Eskom shut down Komati Power Station at the end of October 2022, its first coal-fired power station to go down as per legislated requirement, having reached the end of its lifespan. Another global first, the building will be given a new life as part of the Eskom Komati Repowering and Repurposing Project. Eskom transferred most of the Komati employees to other power stations and insists no employees will lose their jobs due to the closure.

In addition to establishing a training facility with the help of the SA Renewable Energy Technology Centre (SARETEC) and the Global Energy Alliance for People and Planet (GEAPP), the Eskom Komati Repowering and Repurposing Project will eventually feature a 150MW solar farm, 70MW wind farm, 15MW BESS and a containerised micro-grid assembly factory on site.

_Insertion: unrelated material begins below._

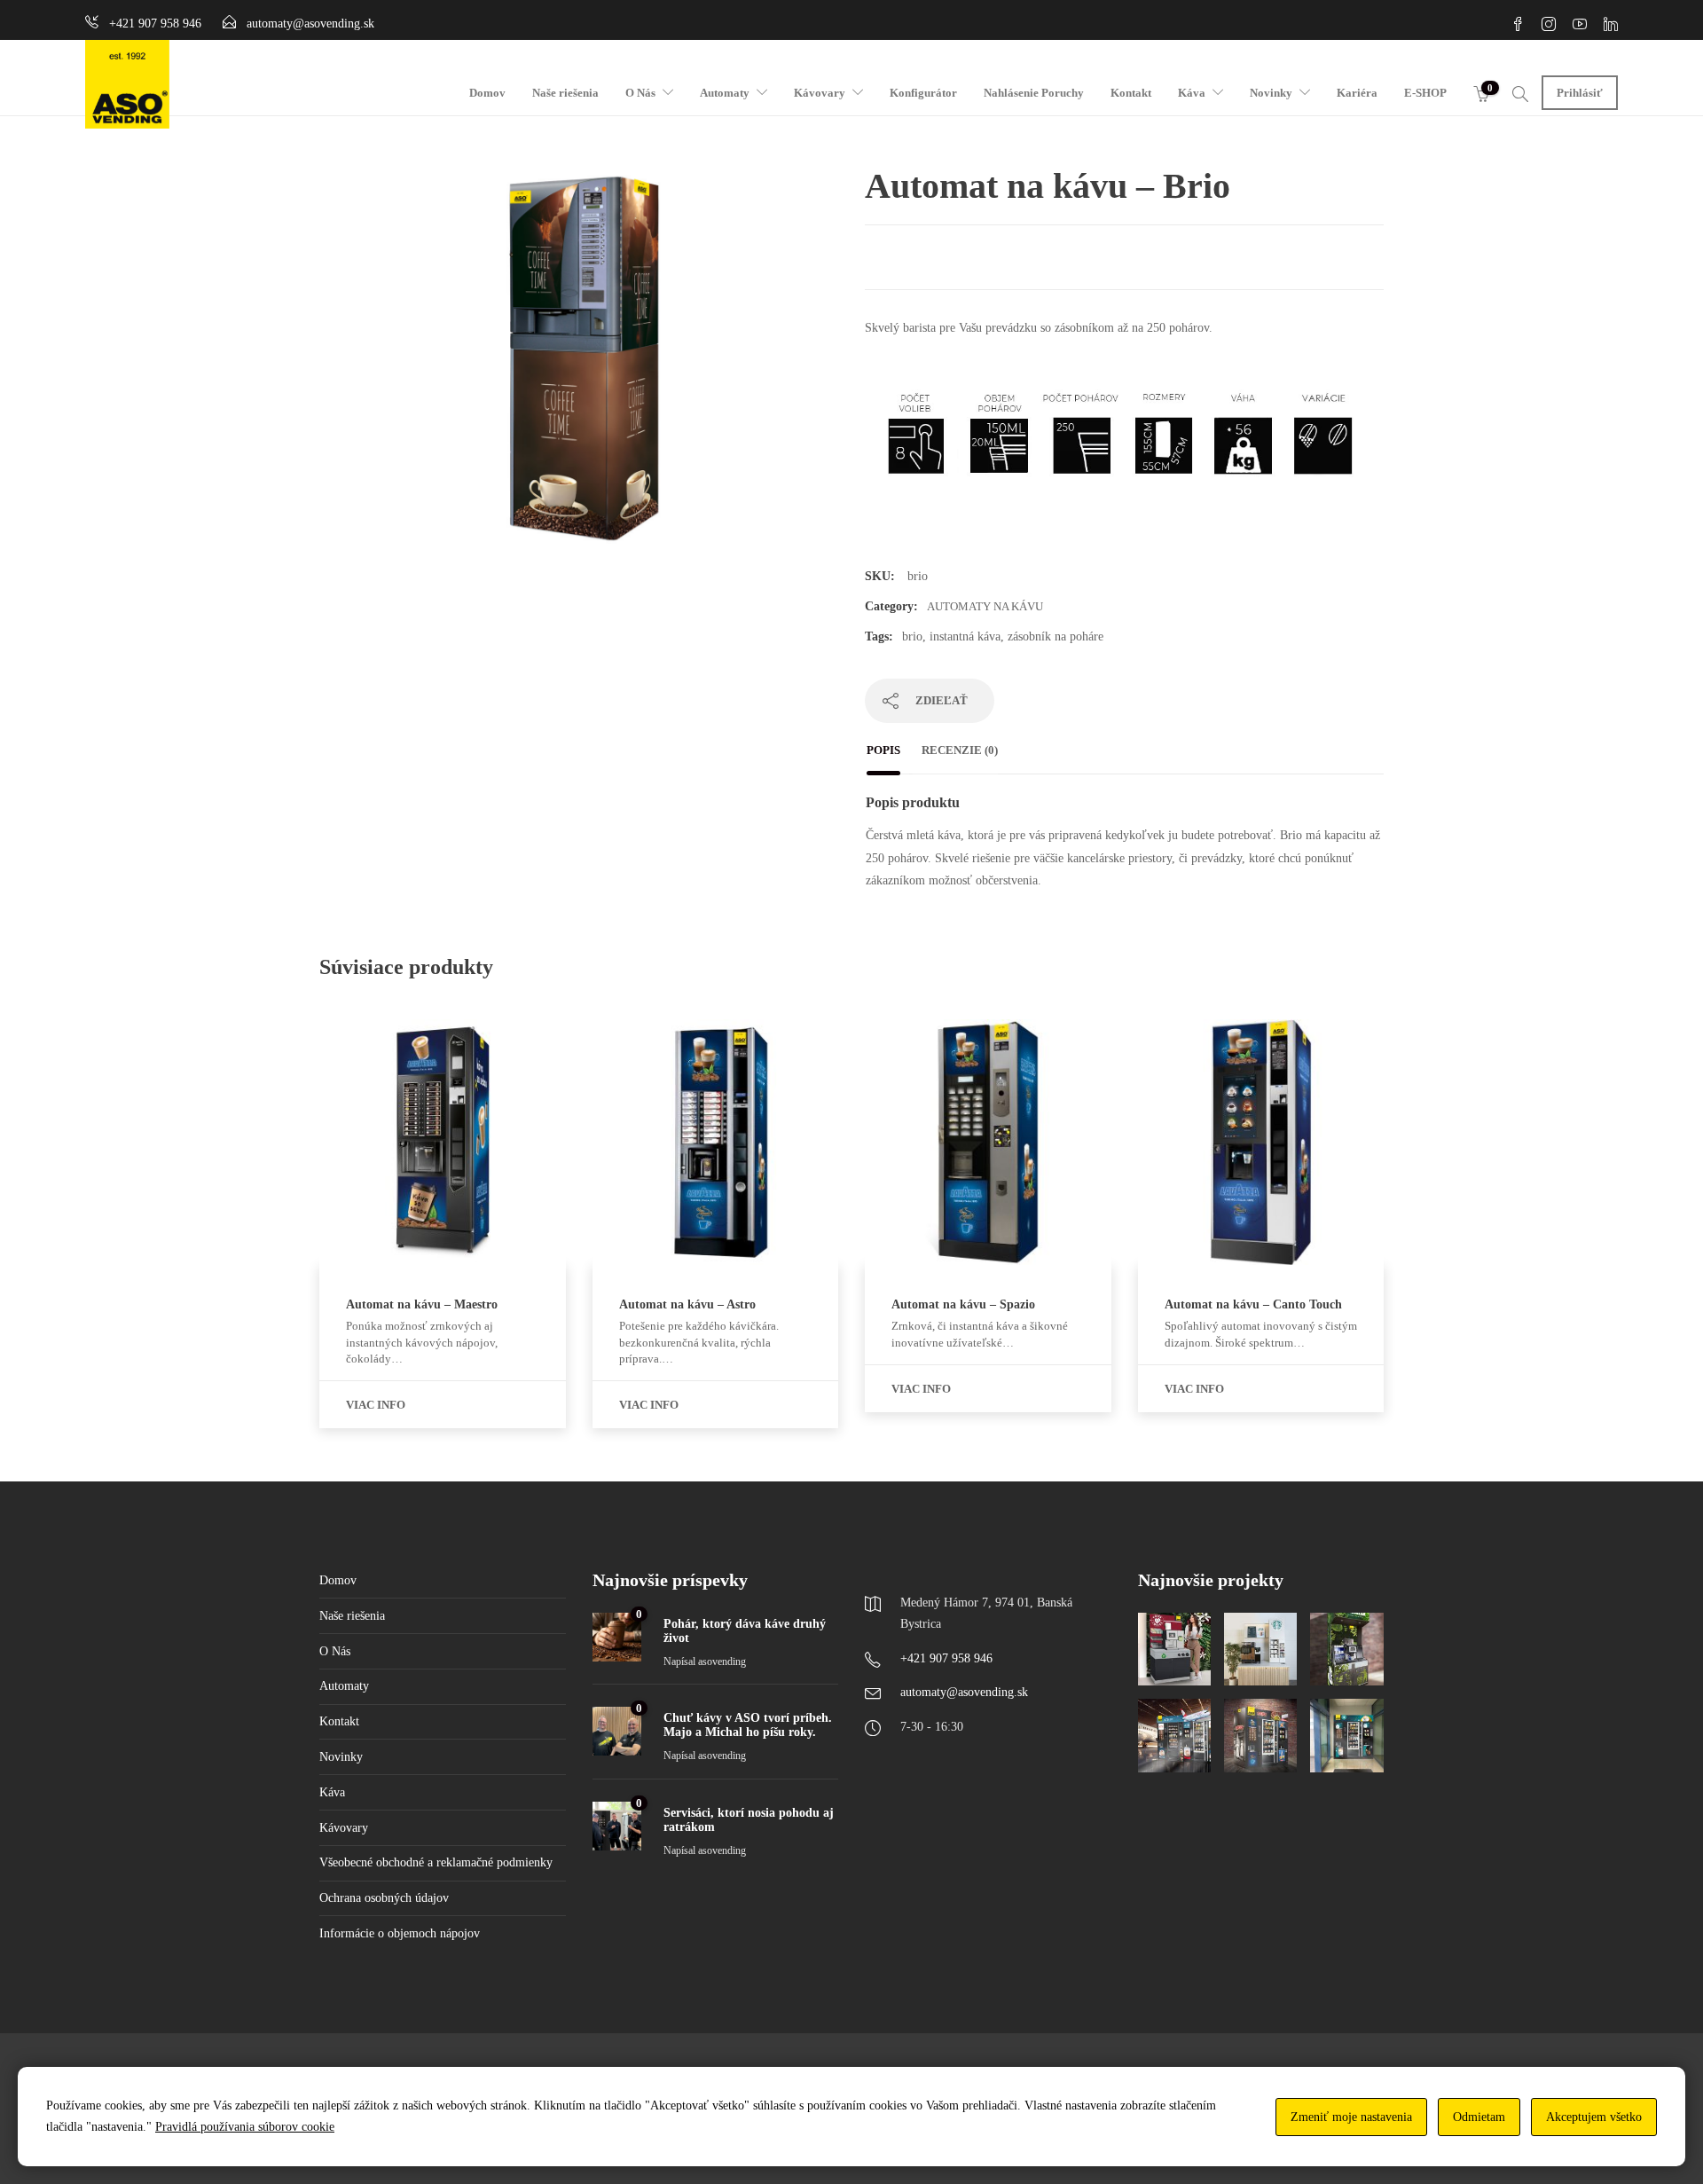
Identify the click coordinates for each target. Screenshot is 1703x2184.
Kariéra (1357, 92)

Funding for the project comes from the World Bank, which is watching the project closely as it could serve as a global reference for transitioning fossil-fuel assets. Over the next five years, Hendrina, Camden, and Grootvlei coal power stations will decommission. Together those three plants represent around 4,700MW.

Despite its high CEO turnover (ten in the past ten years and counting, as the latest CEO departed in March 2023), people still want to work at Eskom. At the time of going to print, the utility is about to use crowdsourcing to source the expertise it needs to get itself out of the dark and back in the black.

The catalyst for the proposed database is that several organisations and individuals have been sending offers and submissions to Eskom. This includes experienced engineers and technical experts who expressed interest in helping Eskom keep the lights on for another 100 years.